Exercise prompt: Could the whole of the data below be written out verbatim?

Available records:
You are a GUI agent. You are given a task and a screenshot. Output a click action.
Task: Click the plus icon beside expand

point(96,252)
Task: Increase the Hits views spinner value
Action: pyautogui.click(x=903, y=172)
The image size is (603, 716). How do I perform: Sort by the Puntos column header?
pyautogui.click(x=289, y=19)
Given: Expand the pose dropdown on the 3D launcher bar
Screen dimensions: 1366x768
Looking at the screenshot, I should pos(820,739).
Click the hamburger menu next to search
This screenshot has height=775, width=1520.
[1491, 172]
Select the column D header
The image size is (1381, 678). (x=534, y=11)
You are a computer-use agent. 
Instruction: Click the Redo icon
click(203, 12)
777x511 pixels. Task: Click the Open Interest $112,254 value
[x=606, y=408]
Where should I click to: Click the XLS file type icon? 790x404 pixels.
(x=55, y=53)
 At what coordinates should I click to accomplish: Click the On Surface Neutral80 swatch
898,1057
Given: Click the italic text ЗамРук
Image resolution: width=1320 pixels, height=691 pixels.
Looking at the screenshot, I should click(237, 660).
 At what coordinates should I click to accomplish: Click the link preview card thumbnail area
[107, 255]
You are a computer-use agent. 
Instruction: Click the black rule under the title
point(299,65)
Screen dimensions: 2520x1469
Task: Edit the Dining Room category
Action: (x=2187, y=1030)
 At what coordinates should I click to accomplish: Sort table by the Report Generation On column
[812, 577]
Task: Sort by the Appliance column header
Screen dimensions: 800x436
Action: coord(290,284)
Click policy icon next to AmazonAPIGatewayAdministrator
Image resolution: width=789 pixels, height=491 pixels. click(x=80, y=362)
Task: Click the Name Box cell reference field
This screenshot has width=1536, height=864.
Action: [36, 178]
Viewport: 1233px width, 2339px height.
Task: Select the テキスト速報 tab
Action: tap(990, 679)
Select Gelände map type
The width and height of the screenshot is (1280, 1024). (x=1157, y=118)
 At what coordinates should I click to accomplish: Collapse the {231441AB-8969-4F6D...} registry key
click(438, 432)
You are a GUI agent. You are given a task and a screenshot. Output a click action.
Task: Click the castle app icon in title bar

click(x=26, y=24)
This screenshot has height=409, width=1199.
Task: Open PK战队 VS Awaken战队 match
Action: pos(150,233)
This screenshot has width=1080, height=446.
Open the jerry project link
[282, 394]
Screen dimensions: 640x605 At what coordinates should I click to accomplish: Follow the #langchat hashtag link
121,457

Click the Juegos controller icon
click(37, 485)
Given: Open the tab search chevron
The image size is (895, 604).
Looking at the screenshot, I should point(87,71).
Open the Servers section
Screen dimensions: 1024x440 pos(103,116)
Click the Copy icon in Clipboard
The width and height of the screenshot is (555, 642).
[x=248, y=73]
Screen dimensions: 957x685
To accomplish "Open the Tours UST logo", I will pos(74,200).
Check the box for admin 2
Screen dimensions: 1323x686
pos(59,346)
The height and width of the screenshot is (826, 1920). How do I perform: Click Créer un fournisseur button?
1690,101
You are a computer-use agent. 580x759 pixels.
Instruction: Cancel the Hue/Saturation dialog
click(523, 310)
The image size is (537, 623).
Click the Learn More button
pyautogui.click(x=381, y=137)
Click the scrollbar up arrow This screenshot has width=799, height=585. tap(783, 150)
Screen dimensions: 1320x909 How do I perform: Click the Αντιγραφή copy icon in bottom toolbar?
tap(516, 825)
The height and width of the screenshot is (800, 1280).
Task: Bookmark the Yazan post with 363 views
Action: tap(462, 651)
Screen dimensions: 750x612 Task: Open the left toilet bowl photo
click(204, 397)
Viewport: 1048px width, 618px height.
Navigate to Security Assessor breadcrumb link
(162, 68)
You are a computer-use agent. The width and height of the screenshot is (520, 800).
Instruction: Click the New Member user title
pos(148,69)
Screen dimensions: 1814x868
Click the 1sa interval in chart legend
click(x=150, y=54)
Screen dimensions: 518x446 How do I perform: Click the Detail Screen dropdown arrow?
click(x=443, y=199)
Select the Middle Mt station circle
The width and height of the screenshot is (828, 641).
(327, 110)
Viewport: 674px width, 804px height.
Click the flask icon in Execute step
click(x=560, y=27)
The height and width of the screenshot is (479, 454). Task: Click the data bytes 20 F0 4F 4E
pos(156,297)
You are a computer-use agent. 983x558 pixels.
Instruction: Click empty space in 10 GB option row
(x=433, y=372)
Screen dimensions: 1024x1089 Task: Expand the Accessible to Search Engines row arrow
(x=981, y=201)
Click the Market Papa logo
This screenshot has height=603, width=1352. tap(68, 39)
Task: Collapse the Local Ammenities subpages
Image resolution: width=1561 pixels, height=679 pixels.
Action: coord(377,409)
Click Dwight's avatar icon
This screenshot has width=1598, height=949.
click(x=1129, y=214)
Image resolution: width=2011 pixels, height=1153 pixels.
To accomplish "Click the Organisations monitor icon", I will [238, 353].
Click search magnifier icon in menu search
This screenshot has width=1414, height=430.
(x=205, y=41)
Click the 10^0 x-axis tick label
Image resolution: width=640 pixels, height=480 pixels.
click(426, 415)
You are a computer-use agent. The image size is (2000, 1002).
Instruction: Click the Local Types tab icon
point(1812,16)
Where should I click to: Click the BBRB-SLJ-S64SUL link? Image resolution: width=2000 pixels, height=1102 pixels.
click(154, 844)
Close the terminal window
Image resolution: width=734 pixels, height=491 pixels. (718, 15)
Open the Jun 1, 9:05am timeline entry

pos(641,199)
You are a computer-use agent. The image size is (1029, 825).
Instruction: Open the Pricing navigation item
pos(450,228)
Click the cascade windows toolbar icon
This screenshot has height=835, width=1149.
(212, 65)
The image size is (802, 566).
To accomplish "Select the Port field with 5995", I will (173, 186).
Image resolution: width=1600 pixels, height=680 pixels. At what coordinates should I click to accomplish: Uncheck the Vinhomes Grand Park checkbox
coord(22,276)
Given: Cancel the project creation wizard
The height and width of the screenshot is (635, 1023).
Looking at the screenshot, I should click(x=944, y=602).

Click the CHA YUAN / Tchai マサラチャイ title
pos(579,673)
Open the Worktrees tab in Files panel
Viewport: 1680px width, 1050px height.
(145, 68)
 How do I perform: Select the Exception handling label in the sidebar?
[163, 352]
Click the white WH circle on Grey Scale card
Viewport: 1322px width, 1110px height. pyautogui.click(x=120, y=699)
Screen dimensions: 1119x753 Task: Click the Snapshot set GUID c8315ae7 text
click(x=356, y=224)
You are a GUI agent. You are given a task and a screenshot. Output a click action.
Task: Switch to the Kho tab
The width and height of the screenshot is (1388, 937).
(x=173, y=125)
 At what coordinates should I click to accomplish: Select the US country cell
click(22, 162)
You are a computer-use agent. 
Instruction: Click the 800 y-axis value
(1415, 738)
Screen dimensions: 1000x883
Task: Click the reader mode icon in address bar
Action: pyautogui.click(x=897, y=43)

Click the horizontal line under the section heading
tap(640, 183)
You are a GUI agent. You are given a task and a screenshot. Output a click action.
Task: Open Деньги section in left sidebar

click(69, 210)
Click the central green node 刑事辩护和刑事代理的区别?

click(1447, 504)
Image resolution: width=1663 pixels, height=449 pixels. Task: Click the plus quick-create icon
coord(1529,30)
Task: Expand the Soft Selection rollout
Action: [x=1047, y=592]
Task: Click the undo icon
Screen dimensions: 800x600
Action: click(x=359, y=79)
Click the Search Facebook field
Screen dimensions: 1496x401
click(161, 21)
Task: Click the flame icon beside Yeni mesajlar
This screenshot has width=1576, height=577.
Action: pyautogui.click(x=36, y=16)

Output of the exercise:
You are a GUI agent. You are given a task and a screenshot. Output a click action.
Task: Click the plus icon beside expand

point(96,252)
Task: Increase the Hits views spinner value
Action: pyautogui.click(x=903, y=172)
The image size is (603, 716). How do I perform: Sort by the Puntos column header?
pyautogui.click(x=289, y=19)
Given: Expand the pose dropdown on the 3D launcher bar
Screen dimensions: 1366x768
Looking at the screenshot, I should pos(820,739).
Click the hamburger menu next to search
This screenshot has height=775, width=1520.
[1491, 172]
Select the column D header
The image size is (1381, 678). (x=534, y=11)
You are a computer-use agent. 
Instruction: Click the Redo icon
click(203, 12)
777x511 pixels. Task: Click the Open Interest $112,254 value
[x=606, y=408]
Where should I click to: Click the XLS file type icon? 790x404 pixels.
(x=55, y=53)
 At what coordinates should I click to accomplish: Click the On Surface Neutral80 swatch
898,1057
Given: Click the italic text ЗамРук
Image resolution: width=1320 pixels, height=691 pixels.
Looking at the screenshot, I should click(237, 660).
 At what coordinates should I click to accomplish: Click the link preview card thumbnail area
[107, 255]
You are a computer-use agent. 
Instruction: Click the black rule under the title
point(299,65)
Screen dimensions: 2520x1469
Task: Edit the Dining Room category
Action: (x=2187, y=1030)
 At what coordinates should I click to accomplish: Sort table by the Report Generation On column
[812, 577]
Task: Sort by the Appliance column header
Screen dimensions: 800x436
Action: coord(290,284)
Click policy icon next to AmazonAPIGatewayAdministrator
Image resolution: width=789 pixels, height=491 pixels. click(x=80, y=362)
Task: Click the Name Box cell reference field
This screenshot has width=1536, height=864.
Action: [36, 178]
Viewport: 1233px width, 2339px height.
Task: Select the テキスト速報 tab
Action: tap(990, 679)
Select Gelände map type
The width and height of the screenshot is (1280, 1024). (x=1157, y=118)
 At what coordinates should I click to accomplish: Collapse the {231441AB-8969-4F6D...} registry key
click(438, 432)
You are a GUI agent. You are given a task and a screenshot. Output a click action.
Task: Click the castle app icon in title bar

click(x=26, y=24)
This screenshot has height=409, width=1199.
Task: Open PK战队 VS Awaken战队 match
Action: pos(150,233)
This screenshot has width=1080, height=446.
Open the jerry project link
[282, 394]
Screen dimensions: 640x605 At what coordinates should I click to accomplish: Follow the #langchat hashtag link
121,457

Click the Juegos controller icon
click(37, 485)
Given: Open the tab search chevron
The image size is (895, 604).
Looking at the screenshot, I should point(87,71).
Open the Servers section
Screen dimensions: 1024x440 pos(103,116)
Click the Copy icon in Clipboard
The width and height of the screenshot is (555, 642).
[x=248, y=73]
Screen dimensions: 957x685
To accomplish "Open the Tours UST logo", I will pos(74,200).
Check the box for admin 2
Screen dimensions: 1323x686
pos(59,346)
The height and width of the screenshot is (826, 1920). How do I perform: Click Créer un fournisseur button?
1690,101
You are a computer-use agent. 580x759 pixels.
Instruction: Cancel the Hue/Saturation dialog
click(523, 310)
The image size is (537, 623).
Click the Learn More button
pyautogui.click(x=381, y=137)
Click the scrollbar up arrow This screenshot has width=799, height=585. tap(783, 150)
Screen dimensions: 1320x909 How do I perform: Click the Αντιγραφή copy icon in bottom toolbar?
tap(516, 825)
The height and width of the screenshot is (800, 1280).
Task: Bookmark the Yazan post with 363 views
Action: tap(462, 651)
Screen dimensions: 750x612 Task: Open the left toilet bowl photo
click(204, 397)
Viewport: 1048px width, 618px height.
Navigate to Security Assessor breadcrumb link
(162, 68)
You are a computer-use agent. The width and height of the screenshot is (520, 800).
Instruction: Click the New Member user title
pos(148,69)
Screen dimensions: 1814x868
Click the 1sa interval in chart legend
click(x=150, y=54)
Screen dimensions: 518x446 How do I perform: Click the Detail Screen dropdown arrow?
click(x=443, y=199)
Select the Middle Mt station circle
The width and height of the screenshot is (828, 641).
(327, 110)
Viewport: 674px width, 804px height.
Click the flask icon in Execute step
click(x=560, y=27)
The height and width of the screenshot is (479, 454). Task: Click the data bytes 20 F0 4F 4E
pos(156,297)
You are a computer-use agent. 983x558 pixels.
Instruction: Click empty space in 10 GB option row
(x=433, y=372)
Screen dimensions: 1024x1089 Task: Expand the Accessible to Search Engines row arrow
(x=981, y=201)
Click the Market Papa logo
This screenshot has height=603, width=1352. tap(68, 39)
Task: Collapse the Local Ammenities subpages
Image resolution: width=1561 pixels, height=679 pixels.
Action: coord(377,409)
Click Dwight's avatar icon
This screenshot has width=1598, height=949.
click(x=1129, y=214)
Image resolution: width=2011 pixels, height=1153 pixels.
To accomplish "Click the Organisations monitor icon", I will [238, 353].
Click search magnifier icon in menu search
This screenshot has width=1414, height=430.
(x=205, y=41)
Click the 10^0 x-axis tick label
Image resolution: width=640 pixels, height=480 pixels.
click(426, 415)
You are a computer-use agent. The image size is (2000, 1002).
Instruction: Click the Local Types tab icon
point(1812,16)
Where should I click to: Click the BBRB-SLJ-S64SUL link? Image resolution: width=2000 pixels, height=1102 pixels.
click(154, 844)
Close the terminal window
Image resolution: width=734 pixels, height=491 pixels. (718, 15)
Open the Jun 1, 9:05am timeline entry

pos(641,199)
You are a computer-use agent. The image size is (1029, 825).
Instruction: Open the Pricing navigation item
pos(450,228)
Click the cascade windows toolbar icon
This screenshot has height=835, width=1149.
(212, 65)
The image size is (802, 566).
To accomplish "Select the Port field with 5995", I will (173, 186).
Image resolution: width=1600 pixels, height=680 pixels. At what coordinates should I click to accomplish: Uncheck the Vinhomes Grand Park checkbox
coord(22,276)
Given: Cancel the project creation wizard
The height and width of the screenshot is (635, 1023).
Looking at the screenshot, I should click(x=944, y=602).

Click the CHA YUAN / Tchai マサラチャイ title
pos(579,673)
Open the Worktrees tab in Files panel
Viewport: 1680px width, 1050px height.
(145, 68)
 How do I perform: Select the Exception handling label in the sidebar?
[163, 352]
Click the white WH circle on Grey Scale card
Viewport: 1322px width, 1110px height. pyautogui.click(x=120, y=699)
Screen dimensions: 1119x753 Task: Click the Snapshot set GUID c8315ae7 text
click(x=356, y=224)
You are a GUI agent. You are given a task and a screenshot. Output a click action.
Task: Switch to the Kho tab
The width and height of the screenshot is (1388, 937).
(x=173, y=125)
 At what coordinates should I click to accomplish: Select the US country cell
click(22, 162)
You are a computer-use agent. 
Instruction: Click the 800 y-axis value
(1415, 738)
Screen dimensions: 1000x883
Task: Click the reader mode icon in address bar
Action: pyautogui.click(x=897, y=43)

Click the horizontal line under the section heading
tap(640, 183)
You are a GUI agent. You are given a task and a screenshot. Output a click action.
Task: Open Деньги section in left sidebar

click(69, 210)
Click the central green node 刑事辩护和刑事代理的区别?

click(1447, 504)
Image resolution: width=1663 pixels, height=449 pixels. Task: Click the plus quick-create icon
coord(1529,30)
Task: Expand the Soft Selection rollout
Action: [x=1047, y=592]
Task: Click the undo icon
Screen dimensions: 800x600
Action: click(x=359, y=79)
Click the Search Facebook field
Screen dimensions: 1496x401
click(161, 21)
Task: Click the flame icon beside Yeni mesajlar
This screenshot has width=1576, height=577.
Action: pyautogui.click(x=36, y=16)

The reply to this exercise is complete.